▶ [DOCUMENT EXCERPT]
University of Texas | McDonald Observatory | 26 Aug 2015
Some dying stars suffer from ‘irregular heartbeats,’ research led by astronomers at The University of Texas at Austin and the University of Warwick has discovered.
The team discovered rapid brightening events — outbursts — in two otherwise normal pulsating white dwarf stars. Ninety-seven percent of all stars, including the Sun, will end their lives as extremely dense white dwarfs after they exhaust their nuclear fuel. Such outbursts have never been seen in this type of star before.
“It’s the discovery of an entirely new phenomenon,” said graduate student Keaton Bell of The University of Texas at Austin. Bell reported the first pulsating white dwarf to show these outbursts, KIC 4552982, in a recent issue of The Astrophysical Journal.
This week, a team led by recent University of Texas PhD J.J. Hermes, now of the University of Warwick, is reporting the second white dwarf to show this trait: PG1149+057. Hermes’ team includes Bell and others from The University of Texas. Their research is published in the current Astrophysical Journal Letters.

▶ [LISTED ENTRIES]
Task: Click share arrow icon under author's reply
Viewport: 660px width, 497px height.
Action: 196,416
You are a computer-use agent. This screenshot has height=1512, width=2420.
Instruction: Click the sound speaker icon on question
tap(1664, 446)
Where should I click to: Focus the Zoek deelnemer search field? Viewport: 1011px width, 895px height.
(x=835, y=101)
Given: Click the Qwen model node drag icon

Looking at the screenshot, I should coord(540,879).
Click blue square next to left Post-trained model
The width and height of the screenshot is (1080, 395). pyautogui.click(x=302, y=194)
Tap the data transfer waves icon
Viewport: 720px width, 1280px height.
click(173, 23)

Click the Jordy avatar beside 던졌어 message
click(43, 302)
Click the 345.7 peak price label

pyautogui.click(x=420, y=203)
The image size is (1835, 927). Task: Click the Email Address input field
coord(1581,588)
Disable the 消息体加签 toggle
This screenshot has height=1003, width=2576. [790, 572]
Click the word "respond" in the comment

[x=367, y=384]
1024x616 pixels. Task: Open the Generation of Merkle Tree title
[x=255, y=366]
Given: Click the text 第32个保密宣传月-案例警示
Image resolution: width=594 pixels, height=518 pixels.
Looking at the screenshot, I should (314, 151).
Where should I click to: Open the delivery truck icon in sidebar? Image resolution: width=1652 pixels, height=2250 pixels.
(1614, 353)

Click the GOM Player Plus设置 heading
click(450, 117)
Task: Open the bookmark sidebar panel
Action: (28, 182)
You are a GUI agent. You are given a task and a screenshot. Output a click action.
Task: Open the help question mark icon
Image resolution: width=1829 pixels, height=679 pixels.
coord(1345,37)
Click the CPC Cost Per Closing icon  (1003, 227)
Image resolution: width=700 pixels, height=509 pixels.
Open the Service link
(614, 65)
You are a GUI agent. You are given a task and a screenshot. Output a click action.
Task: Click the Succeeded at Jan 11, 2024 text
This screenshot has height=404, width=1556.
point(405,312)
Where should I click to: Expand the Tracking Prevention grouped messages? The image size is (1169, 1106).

▶ [EXERCISE TASK]
Please echo the white dwarf article word for word, starting with "University of Texas |" and going on through "The Astrophysical Journal.". The listing comes from a different source than the white dwarf article.

▶ [OUTPUT]
University of Texas | McDonald Observatory | 26 Aug 2015
Some dying stars suffer from ‘irregular heartbeats,’ research led by astronomers at The University of Texas at Austin and the University of Warwick has discovered.
The team discovered rapid brightening events — outbursts — in two otherwise normal pulsating white dwarf stars. Ninety-seven percent of all stars, including the Sun, will end their lives as extremely dense white dwarfs after they exhaust their nuclear fuel. Such outbursts have never been seen in this type of star before.
“It’s the discovery of an entirely new phenomenon,” said graduate student Keaton Bell of The University of Texas at Austin. Bell reported the first pulsating white dwarf to show these outbursts, KIC 4552982, in a recent issue of The Astrophysical Journal.